[A block of data]
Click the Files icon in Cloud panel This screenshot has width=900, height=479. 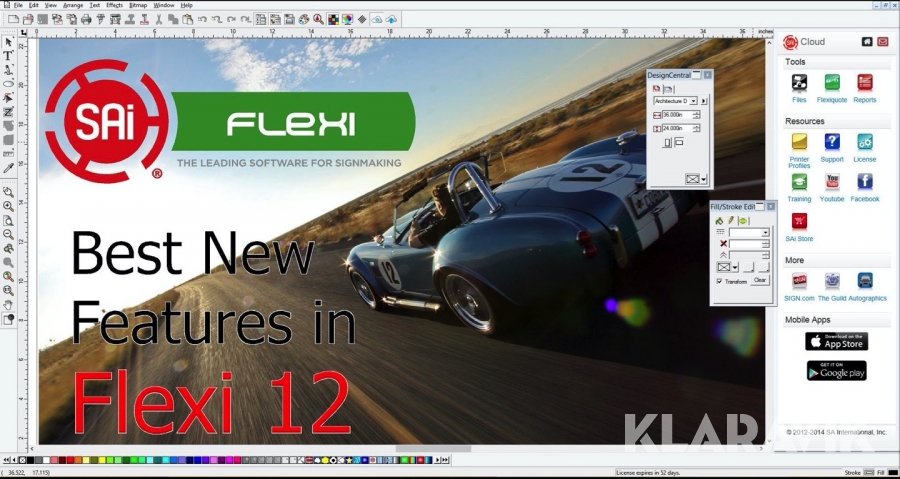(x=799, y=83)
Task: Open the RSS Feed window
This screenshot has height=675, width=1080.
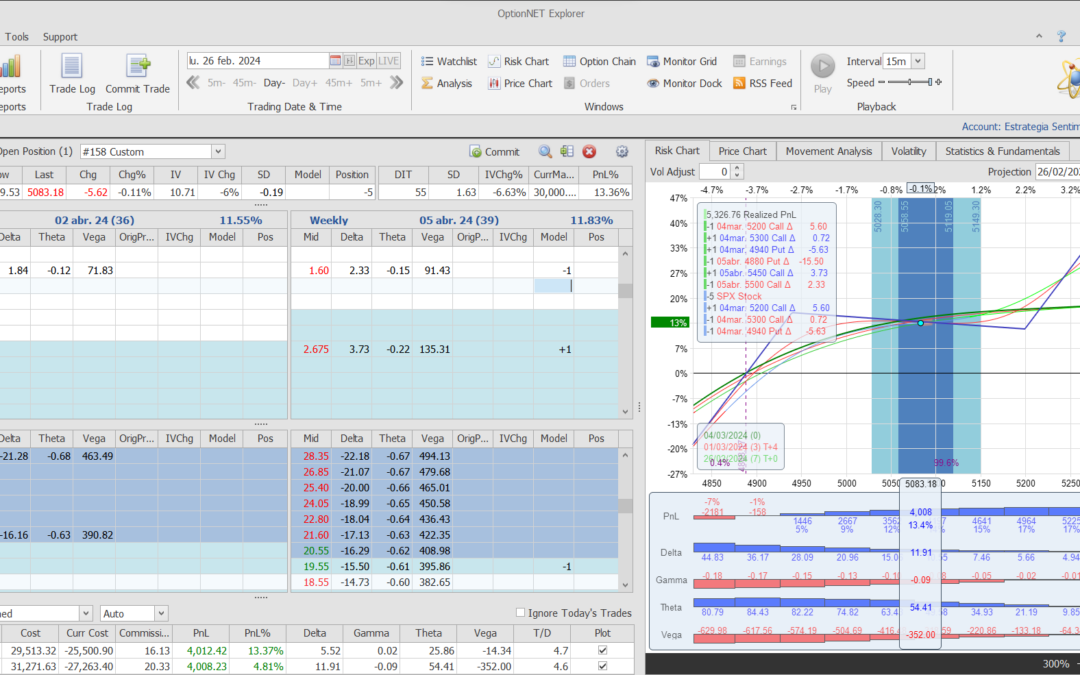Action: pos(762,84)
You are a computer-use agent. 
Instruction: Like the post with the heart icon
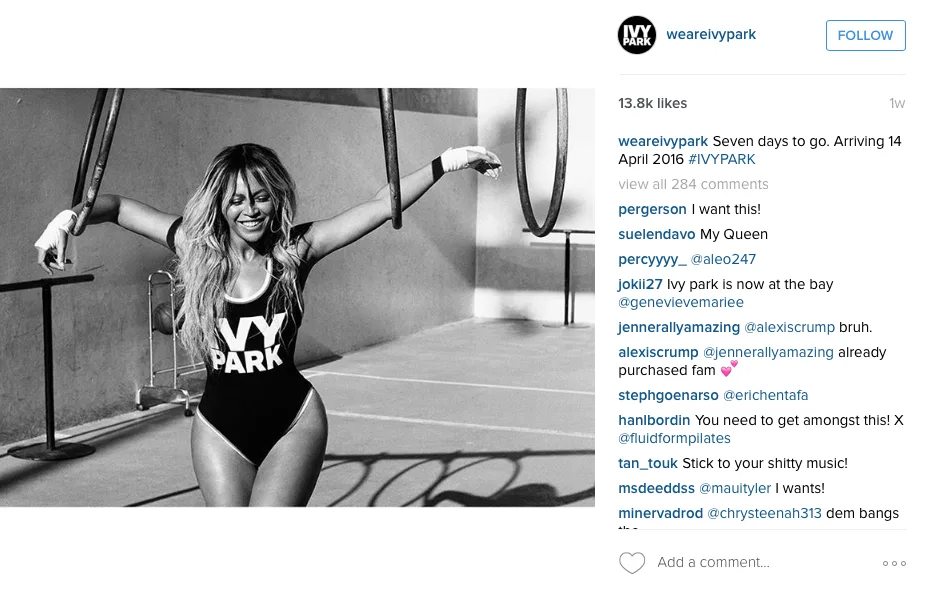click(632, 563)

▶ **Task to complete**: From the items above, copy out every line from the one containing "Task: Open the RSS Feed window" through the end of the items, both ends included, reproducing each line verbatim. Leave the pictures out of your answer.

▶ **Result**:
Task: Open the RSS Feed window
This screenshot has height=675, width=1080.
Action: pos(762,84)
You are a computer-use agent. 
Instruction: Like the post with the heart icon
click(632, 563)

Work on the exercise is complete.